18 décembre 2017

Fiche artiste de The Prayer Chain

The Prayer Chain

Les groupes shoegaze ont beaucoup souffert en général. Mais peut-être pas autant que ce groupe chrétien, chef de file du mouvement suite à son célèbre album grungy "Shawl" en 1993, qui a pourtant décidé contre toute attente de changer radicalement de style.
Plus noir, plus torturé, plus bruitiste, rêveur et expérimental, son deuxième album, "Mercury", passe mal auprès des opinions conservatrices. Il aura beau être jugé a posteriori comme une pièce maîtresse du rock indépendant, il fut conspué, décrié, sous-estimé, la faute aux saturations et convocations d'instruments tribaux.
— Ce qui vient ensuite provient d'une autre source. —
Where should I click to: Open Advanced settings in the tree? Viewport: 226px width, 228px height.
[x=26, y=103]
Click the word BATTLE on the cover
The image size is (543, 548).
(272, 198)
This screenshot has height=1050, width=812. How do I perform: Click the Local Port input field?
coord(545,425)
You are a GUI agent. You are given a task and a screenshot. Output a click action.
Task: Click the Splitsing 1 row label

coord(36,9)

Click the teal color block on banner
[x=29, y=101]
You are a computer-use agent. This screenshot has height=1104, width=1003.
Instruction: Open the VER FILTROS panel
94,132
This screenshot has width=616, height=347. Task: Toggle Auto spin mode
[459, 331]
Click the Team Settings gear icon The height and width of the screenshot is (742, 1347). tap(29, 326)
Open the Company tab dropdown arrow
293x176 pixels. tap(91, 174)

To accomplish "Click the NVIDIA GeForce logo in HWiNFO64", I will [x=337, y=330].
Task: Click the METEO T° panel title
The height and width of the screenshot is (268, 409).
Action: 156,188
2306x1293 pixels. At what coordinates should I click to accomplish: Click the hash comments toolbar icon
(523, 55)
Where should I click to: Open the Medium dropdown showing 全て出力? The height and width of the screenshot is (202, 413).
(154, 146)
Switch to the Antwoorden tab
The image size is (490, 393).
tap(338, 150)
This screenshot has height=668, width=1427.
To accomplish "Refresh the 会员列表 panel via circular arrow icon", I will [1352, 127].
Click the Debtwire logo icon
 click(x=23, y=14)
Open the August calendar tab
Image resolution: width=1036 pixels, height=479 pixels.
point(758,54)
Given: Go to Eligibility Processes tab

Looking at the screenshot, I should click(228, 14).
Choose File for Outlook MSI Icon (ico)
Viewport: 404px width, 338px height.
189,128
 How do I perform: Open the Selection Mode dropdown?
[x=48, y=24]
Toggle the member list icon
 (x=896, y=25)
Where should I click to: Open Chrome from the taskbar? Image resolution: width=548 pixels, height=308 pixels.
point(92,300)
The Prayer Chain : Mercury

Mercury de The Prayer Chain

Date : 1995
Production : Chris Colbert
Label : Reunion

Un album remuant, animal, qui prend aux tripes, avec sa rudesse, son rythme tribal. « Waterdogs » n’offre que du noise et des saturations, pour des riffs noirs et un chant venimeux. Tandis que « Sun stoned » est une longue incantation, transcendantale, lente, aux échos indiens, jusqu’à n’arrivent un mur du son crescendo raboteux.
On dit souvent que le shoegaze est cérébral, fait appel à l’intellectuel, ici, on touche le côté viscéral, pulsionnel et instinctif, pour renouer avec ses racines. La basse profonde, les caisses de batterie frappées avec aplomb, ce suspens vaporeux installent le décor pour l’arrivée d’un refrain où on libère ses expressions à coup de mur du son féérique et de longues vocalises « aaaaaaaaaaaaaah » rédemptrices (« Grylliade »). On est pris de convulsions magiques à l’écoute du splendide « Bendy Line », avec ses percussions, ses violons, son clavier, sa voix féminine de toute beauté, qui ressemble à une longue prière invoquant la grâce et qui se terminera par une montée en puissance. Parfois cette recherche expérimentale pourra être difficile, comme des épreuves ou des nuages, à l’instar de l’avant-gardiste « Humb » ou de « Manta Rae », couvert de saturations et où les cithares ont peine à surnager, tout comme une voix angélique. Pour appuyer ses propos, The Prayer Chain utilisera énormément d’inspirations orientales et/ou africaines, des percussions, des bruits blancs et des voix soufflées. En cela, le groupe ressemble parfois à ce que faisaient les groupes prog. En témoigne le superbe « Creole », aux voix adoucies, dont la langueur et les guitares féériques rappellent Levitation, The Verve ou Catherine Wheel.

 Une synthèse entre les fondamentaux rythmiques et mystiques et des distorsions modernes et bruyantes pour accéder à une sorte d’universalité. Afin que tout le monde puisse comprendre les émotions déployées : prière, colère, doute, évasion.